Distributed file systems are key building blocks for cloud computing applications

Cloud Computing (or cloud for short) is a compelling technology. In clouds, clients can dynamically allocate their resources on-demand without sophisticated deployment and management of resources. Key enabling technologies for clouds include the Map Reduce programming paradigm, distributed file systems, virtualization and so forth. These techniques emphasize scalability, so clouds can be large in scale, and comprising entities can arbitrarily fail and join while maintaining system reliability. Distributed file systems are key building blocks for cloud computing applications based on the MapReduce programming paradigm. In such file systems, nodes simultaneously serve computing and storage functions; a file is partitioned into a number of chunks allocated in distinct nodes so that MapReduce tasks can be performed in parallel over the nodes. For example, consider a wordcount application that counts the number of distinct words and the frequency of each unique word in a large file.
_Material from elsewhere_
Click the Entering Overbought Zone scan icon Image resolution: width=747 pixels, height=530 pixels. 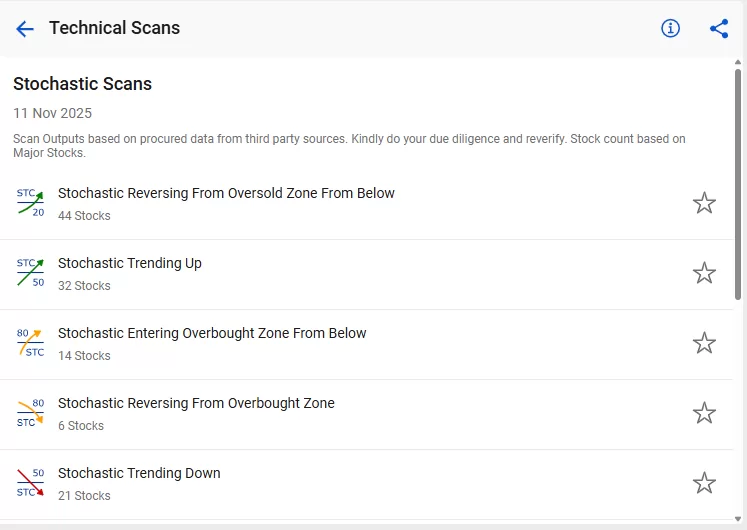(30, 343)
In such an application, a cloud partitions the file into a large number of disjointed and fixed-size pieces (or file chunks) and assigns them to different cloud storage nodes (i.e., chunkservers). Each storage node (or node for short) then calculates the frequency of each unique word by scanning and parsing its local file chunks. In such a distributed file system, the load of a node is typically proportional to the number of file chunks the node possesses. Because the files in a cloud can be arbitrarily created, deleted, and appended, and nodes can be upgraded, replaced and added in the file system, the file chunks are not distributed as uniformly as possible among the nodes. Load balance among storage nodes is a critical function in clouds. In a load-balanced cloud, the resources can be well utilized and provisioned, maximizing the performance of MapReduce-based applications.